How To Undress A Bucket Of Crappies
With A Havalon Fillet Knife
by Steve Sorensen
When I needed a lesson in knifemanship, I figured my neighbor, pro fisherman Charlie Brant, was the best teacher. So I asked him to call me whenever he brought home a fresh catch. I had a Havalon Baracuta-Edge fillet knife I wanted him to field test.
“I have a bucket of crappies. If you come over now you can watch me get ’em ready to eat.”
“I’ll be right over.”
I handed Charlie the Havalon fillet knife and explained the principle behind it. “This is a folding fillet knife, and it’s deadly sharp – sharper than you or I could ever make a blade. That’s because the blade is made by a company that makes surgical scalpel blades. You don’t sharpen it – you just replace it.”
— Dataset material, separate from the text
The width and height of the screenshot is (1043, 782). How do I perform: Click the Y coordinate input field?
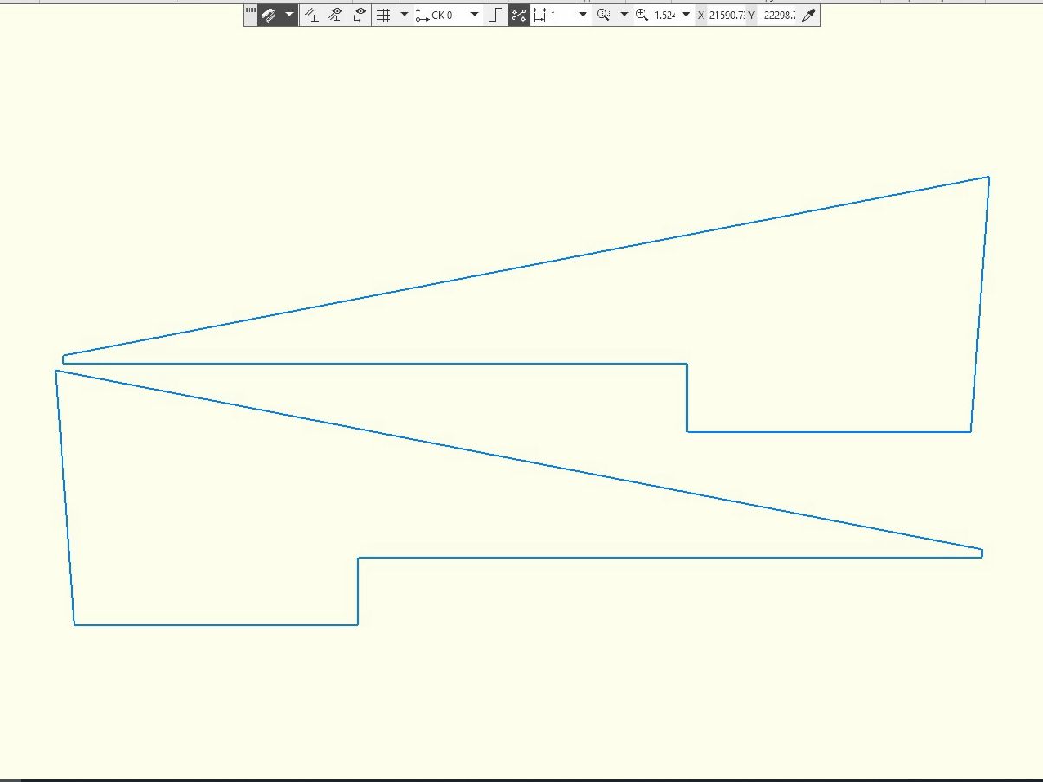[x=777, y=16]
Charlie looked it over closely, then pressed the point of the knife against his cutting board. “Good flexibility. On panfish I go right through the ribs, and this oughta take the clothes off these crappies real nice.”
“You probably noticed it’s fairly stiff on the hinge end,” I said. “That’s because of the fitment that holds the quick-change blade.”
“That’s OK. That’s not really the business end. How’s the edge hold up?”
“You tell me, Charlie.” He was all set up, so he grabbed a fish, turned the knife over in his hand a few times, and began cutting.
Meat, Bones and Skin
“Look here. I just follow the back of the gill plate with the point of the knife. Then push the tip of the knife down through the back to the backbone, and follow the backbone right down to the tail. On small fish like these I cut right through the rib cage. After the slab meat is off, I can see better to trace around the ribs and peel them away. Saves more meat that way. Then I put the slab on the board, skin side down, and run the knife between the meat and the skin.”
In a matter of seconds, he had two pretty pieces of fish flesh. What was left was a skeleton with head still attached at one end and two pieces of skin clinging to the tail end. That, and whatever fish guts and scales don’t stay intact, are simply scraped into the garbage pail.
It took longer to say it that to do it, and he was on to the next fish. Charlie’s knack for this is impressive.
Not a Fisherman, but a Catcherman
“Where’d you catch ’em?” I asked.
“Lake Erie. I’m always amazed at the ice fishermen I see up there. Guys drill one hole through the ice and then act like they’re frozen to it. They don’t move even if they never catch anything. Me? I drill lots of holes. I drill ’em until I find fish. I call it prospecting. I stay busy so I never get cold, and eventually I catch fish. I never have a bad day on the ice.” Charlie is more than a fisherman; he’s a catcherman. He seldom comes home without fish to clean.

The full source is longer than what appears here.